In 2017’s early signing period, the Michigan Wolverines football staff gathered around fax machines, eagerly awaiting the results of a hard fought recruiting battle over one of the nation’s top recruits. Instead of getting the result they had hoped for, the target of that battle, Eyabi Okie, committed to Alabama.

It took four years, three programs and a mountain of life lessons, but Okie eventually found his way to Ann Arbor — having found it as an entirely different man than when he made his initial decision.

“I was given everything very quickly,” Okie said at a media availability Tuesday evening. “I started football very, very late in my career, became a five-star real late, and a lot of the little maturity things that some of the five-stars that were ranked before me knew how to take on — I didn’t know how to do it. It was me by myself, and I’ve always just been raising myself, handling my own thing.

“I’m one of those people that yeah, I burnt my hand on the stove, but I learned from it. Every L wasn’t an L, it was a lesson. I learned from all my mistakes.”

Okie’s tenure at Alabama was short-lived; after a promising freshman season that saw him earn SEC All-Freshman honors, he was quietly removed from both the program and the university entirely before the start of the Crimson Tide’s 2019 fall camp.

His time with the Houston Cougars was even more turbulent — not playing a snap before being dismissed from the program in Feb. 2020.

While the exact reasons of Okie’s departures from both programs have never been officially disclosed, Okie didn’t shy away from addressing the circumstances when asked.

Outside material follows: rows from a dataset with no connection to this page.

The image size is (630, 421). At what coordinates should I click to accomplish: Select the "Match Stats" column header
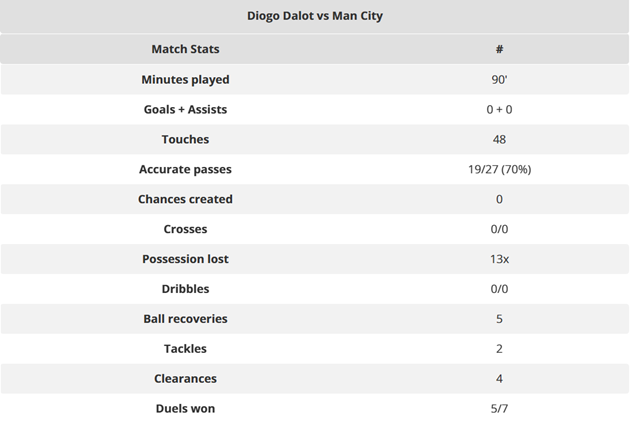click(185, 49)
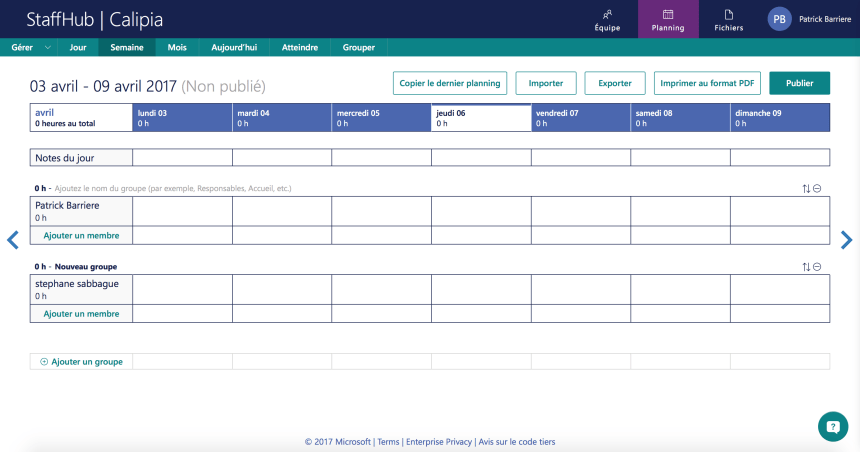Switch to the Mois view

(177, 47)
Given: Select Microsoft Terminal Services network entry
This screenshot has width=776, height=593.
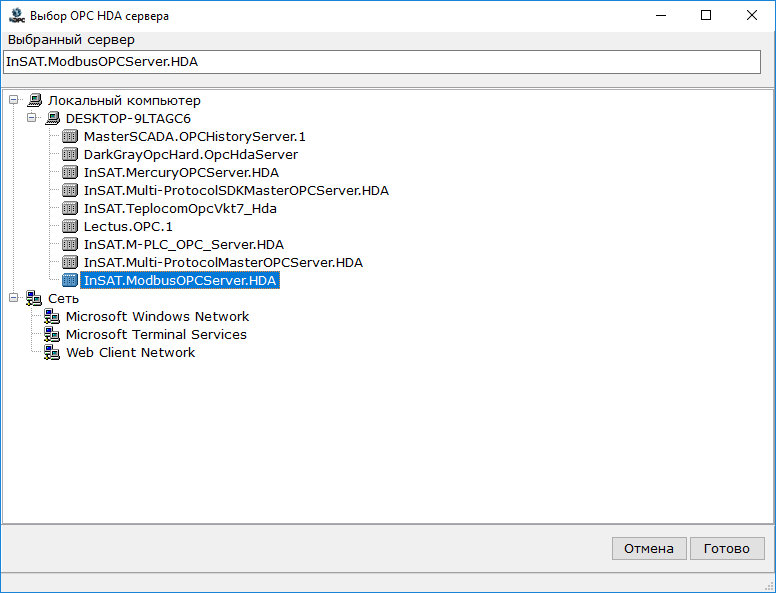Looking at the screenshot, I should (x=156, y=335).
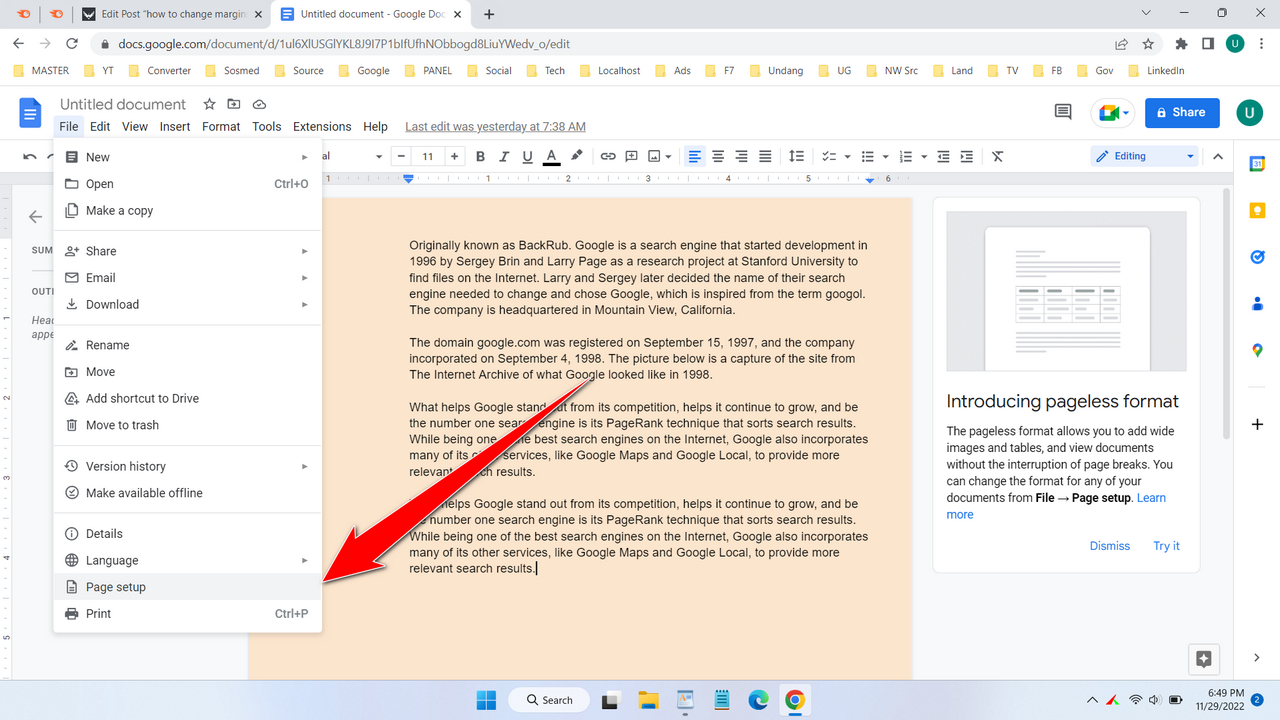Add a comment using the toolbar icon

click(631, 156)
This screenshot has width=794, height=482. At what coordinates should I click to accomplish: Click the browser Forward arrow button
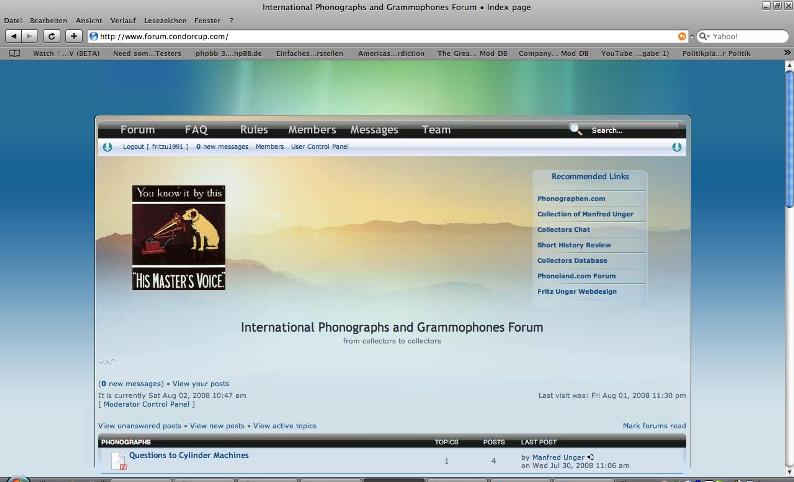pyautogui.click(x=29, y=36)
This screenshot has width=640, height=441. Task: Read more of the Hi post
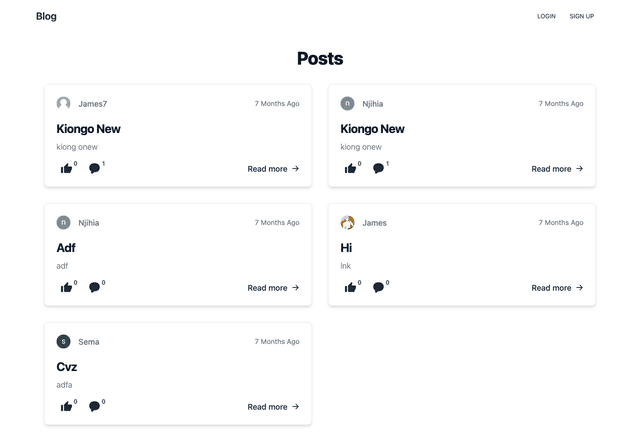557,288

“I mean, maturity, I’m gonna be real,” Okie said. “Me personally, it was a hard time adjusting to not being able to play immediately. Certain things were said that didn’t go immediately. But you live and you learn, everything happens for a reason. It happened and I’m proof of it. I don’t let it harvest me and I’m here today.”

The switch in his mindset, Okie claims, came from one person in particular — his grandmother, Grace.

“I consider my grandma my mom,” Okie said. “No one wants to see their son go through ups and downs, especially when they have a promising career. But my grandma, she never turned her back on me. Just really helped me stay grounded. It gets me kind of emotional because she’s not here any more, but she’s the reason I made a whole 360. When you sit right there and you see a woman that says ‘if you’re gonna do anything, do it for me’, completely bought in at that point.”

Now, Okie never lets the memory of his grandmother far from his thought. Whether on the field or off, Okie wears a small bracelet that — when viewed at just the right angle — shines a picture of him and the woman he credits with everything.

The picture serves not just as a honoring of her memory, but as a reminder.

“Every single day I have a bad day, things might not be going my way, I look at it and think what if my grandma was right here,” Okie said. “How would I react? I do it just as my grandma would do it.”

With Okie on the verge of breaking through this Wolverine pass rush, the grad transfer believes he’s finally found a home. This time, he’s ready to make the most of it.